Exercise objective —
From the first line to the last, return the data exactly, with no pictures.

(Exercise inputs Opens)

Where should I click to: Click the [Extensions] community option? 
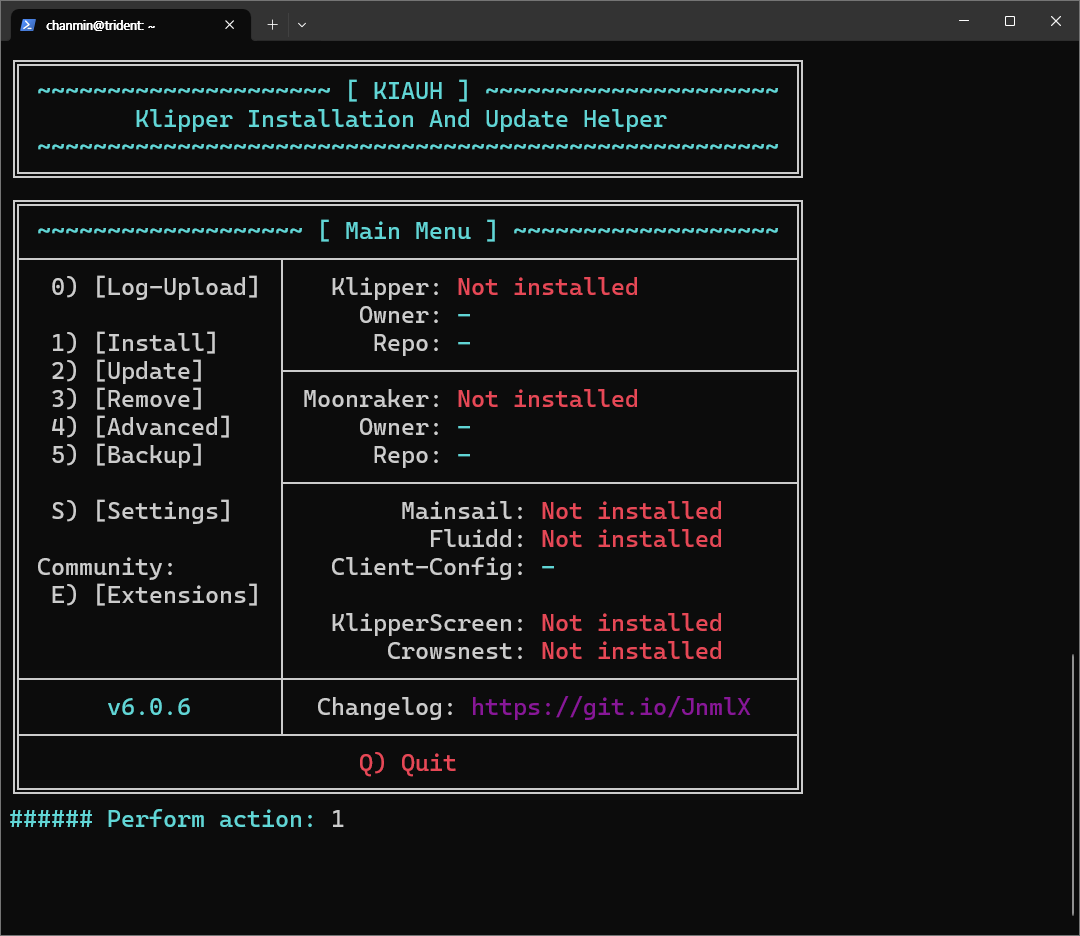click(x=176, y=596)
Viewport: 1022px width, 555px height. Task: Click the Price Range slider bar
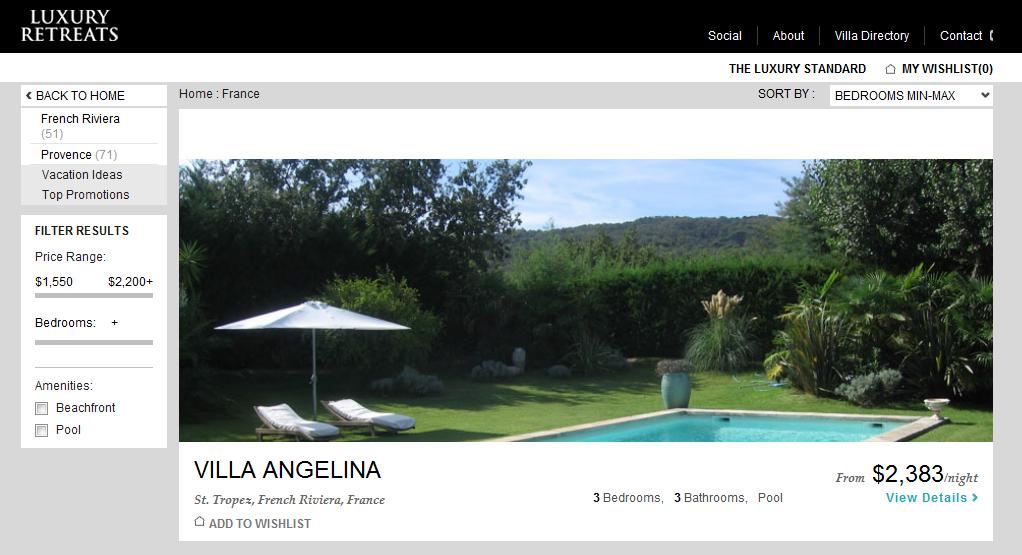pos(94,296)
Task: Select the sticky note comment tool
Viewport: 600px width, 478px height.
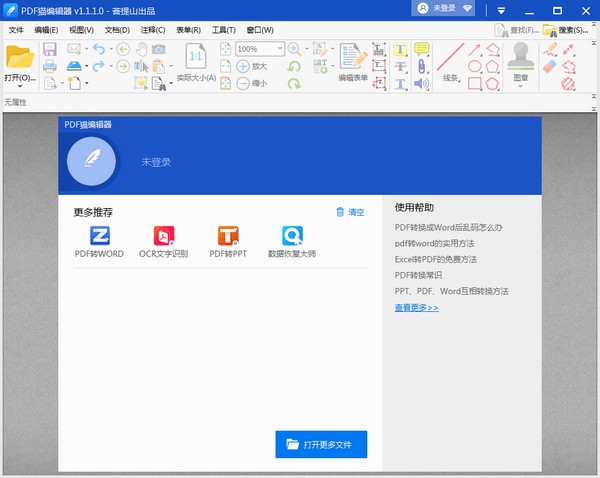Action: (x=421, y=49)
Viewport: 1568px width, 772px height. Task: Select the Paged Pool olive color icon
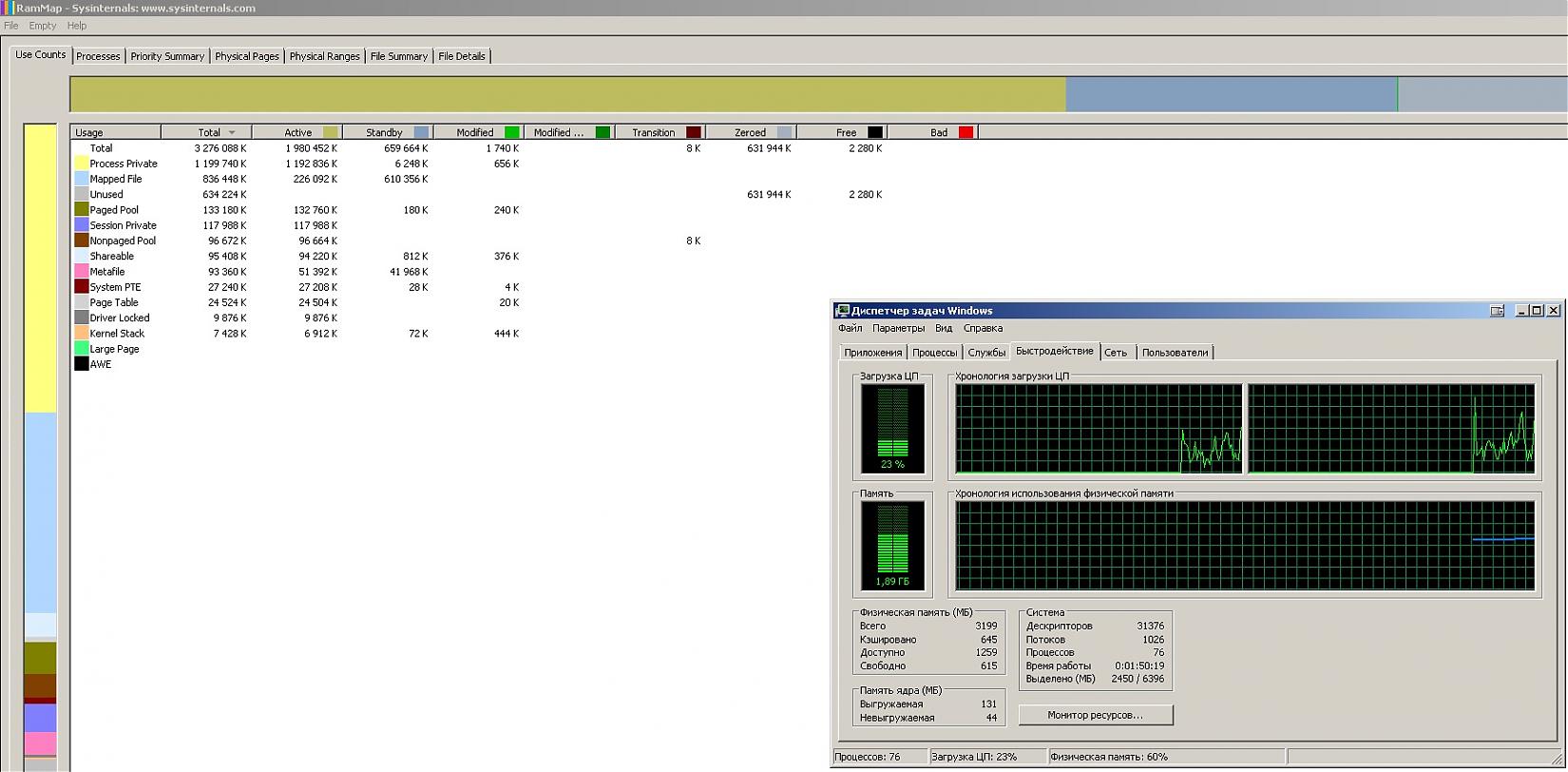pyautogui.click(x=82, y=210)
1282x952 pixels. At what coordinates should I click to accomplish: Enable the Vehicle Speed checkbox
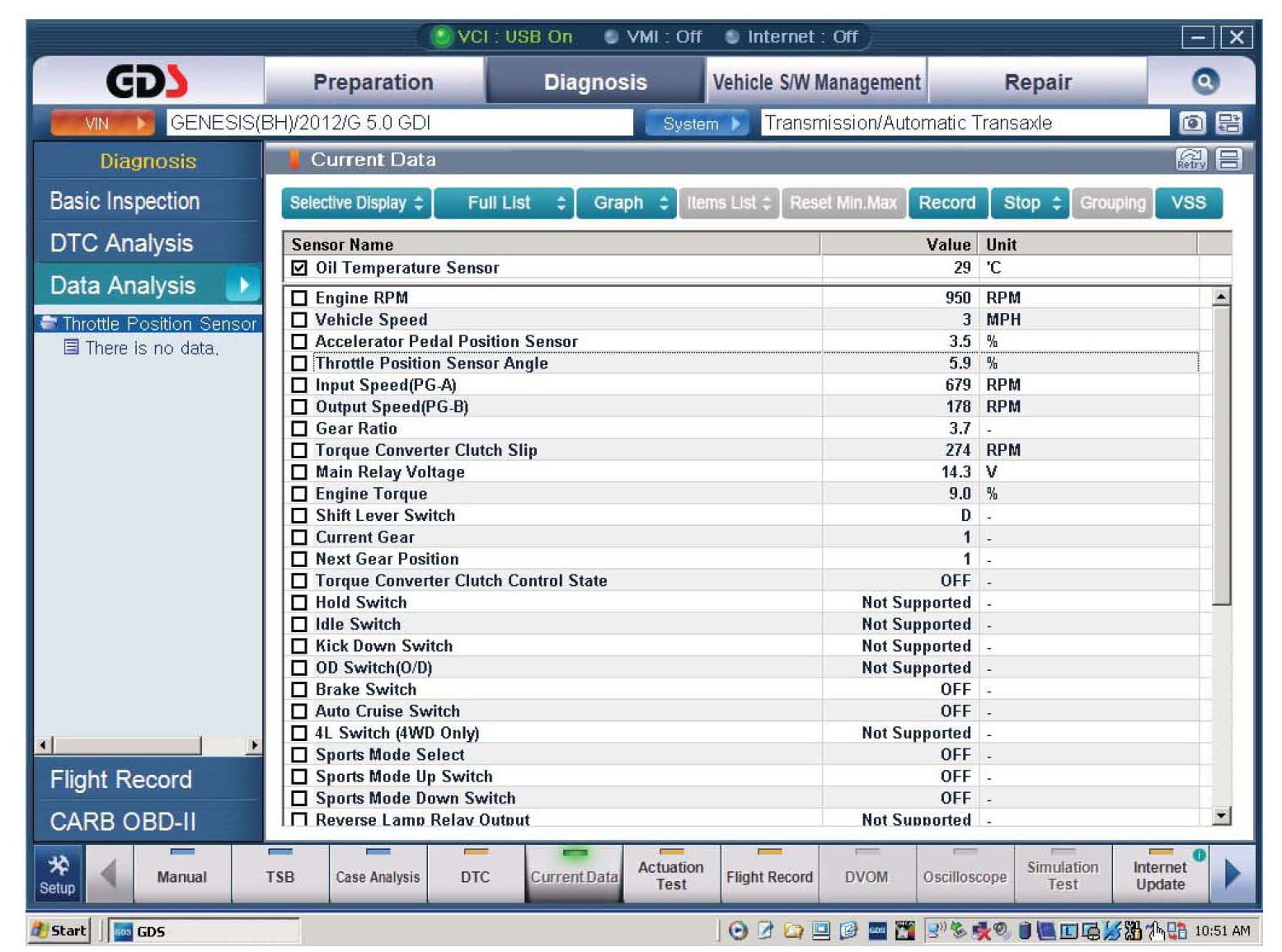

(Exercise inputs Closes)

Expected answer —
Where should I click to: Click the [Extensions] community option? 
click(x=176, y=596)
Viewport: 1022px width, 555px height. Task: Click the Price Range slider bar
pos(94,296)
Task: Select the sticky note comment tool
Viewport: 600px width, 478px height.
Action: (x=421, y=49)
Viewport: 1568px width, 772px height. Task: Select the Paged Pool olive color icon
pyautogui.click(x=82, y=210)
1282x952 pixels. At what coordinates should I click to accomplish: Enable the Vehicle Speed checkbox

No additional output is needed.